My wife and I were appointed as Southern Baptist missionaries in 1983. In January of 1984, we attended missionary orientation at Callaway Gardens in Georgia. During our first week­end we drove to a neighboring town.

To our horror, Ku Klux Klansmen in their “dress whites” manned every intersection handing out racist literature. This occur­rence shocked us, especially because in two months we were traveling to Tanzania to be­gin a lifetime of service in Africa. The Hadaway family spent 18 years over­seas as IMB missionaries, including serving in Tanzania, Kenya, a closed north African country, and Brazil.

 Like all Southern Baptists, I was shocked by the recent events in Charlottesville. All Christians, especi­al­ly Southern Baptists, condemn the Ku Klux Klan, White Nationalism, and Nazism. I voted for the Resolution against these hateful beliefs at this year’s SBC in Phoenix. Racial discri­mina­tion is not only wrong, it is unchristian.

I remember the separate rest­rooms, water fountains, and lunch counters as a teenager growing up in Talla­hassee, FL. The “whites only” policy of hotels in the Deep South hit home when our high school’s star African American basketball player (and straight A student) had to stay with the janitor instead of the local hotel with me and my teammates for an away game. I told my par­ents as a 16-year-old boy, “That’s not right.”

So let me be clear. I am ethnically inclusive. I served as the senior pastor of an SBC church in a Chinese-majority city in Los Angeles County. My son is married to a sweet Russian girl. During our 12 years as missionaries in Africa, my family always belonged to African-majority churches with African pastors. I have camped, shared communal drinking vessels, and eaten from common bowls in a number of African countries. I am still fairly fluent in Swahili. Were it not for our mentally handicapped child that brought us home from the mission field 14 years ago, I would return to Africa to work and retire. I spent four weeks there this summer.

During the trip, I toured the national museum in Addis Ababa, Ethiopia. I was very sur­prised to see a picture of former president and Marxist dictator Mengistu Mariam in a promi­nent place with the other presidents and emperors of Ethiopia. Mengistu ruled from 1977-1991 in what was called the “Red Terror,” where tens of thousands of political opponents were killed, including the aged emperor, Haile Selassie. Mengistu was convicted of genocide while in exile in Zimbabwe, where he still lives today.

I asked our Ethiopian guide, “I can’t believe Ethiopia would have Mengistu’s picture in such a prominent place.”

“Well, he is part of our history,” the guide replied.

During the last several days the discussion about the events of Charlottesville has mov­ed on to a debate about the removal of Confederate monuments all over the United States. On August 17, both the governor of Virginia and mayor of Richmond called for the removal of the Civil War statues along Monument Avenue near the headquarters of the IMB.

I am troubled by this stampede to erase history due to the isolated acts of a few racists. Yes, the Southern states of the Confederacy were on the wrong side of history – but it is still part of our history.

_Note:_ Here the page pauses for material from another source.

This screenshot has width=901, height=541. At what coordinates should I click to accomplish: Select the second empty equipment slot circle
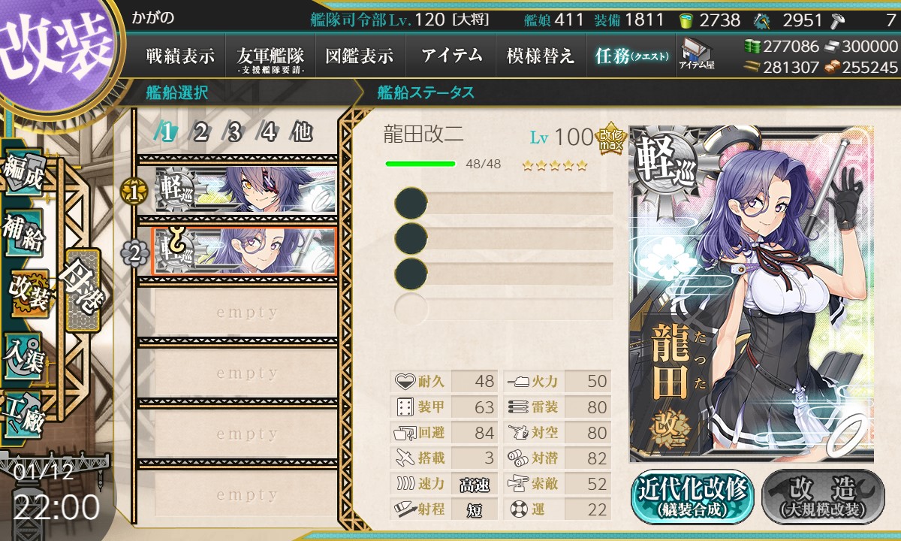411,238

I lived in Richmond two different years when I served in the administration of the IMB. My son grad­uated from high school there. Richmond was the capital of the Confeder­a­cy and many historical sites understandably remain there. Monument Avenue fea­tures statues of Robert E. Lee, Stonewall Jackson, J.E.B Stuart, and Jefferson Davis.

On July 10, 1996, a statue of African American Richmond native Arthur Ashe was unveiled along Monu­ment Avenue. Controversial at the time, this was a genuine attempt to incorporate cur­rent history by erecting a statue to a tennis player who made a difference in his community. Is this not a better solution – building new monuments rather than tearing down old ones?

What does the future hold? Will slave owners such as George Washington, Thomas Jefferson, and Ben Franklin be next? Will these lose their statues around country and their pictures on the one, two, and hundred dollar bills, respectively? Should we abolish daylight savings time because Ben Franklin invented it?

On October 7, 2015, many students at the University of Missouri called for the removal of a statue of Thomas Jefferson because he was a slave holder and al­leged­ly abused women. Jef­­ferson was the founder of the University of Virginia at Charlottes­ville, the site of this past weekend’s riots. A very large statue of the former president stands in the rotunda of the insti­tu­tion.

Interestingly, the Jefferson statue does not offend Virginians at the University of Virginia in Charlottesville, but is an af­front to some Missouri students in Columbia, MO.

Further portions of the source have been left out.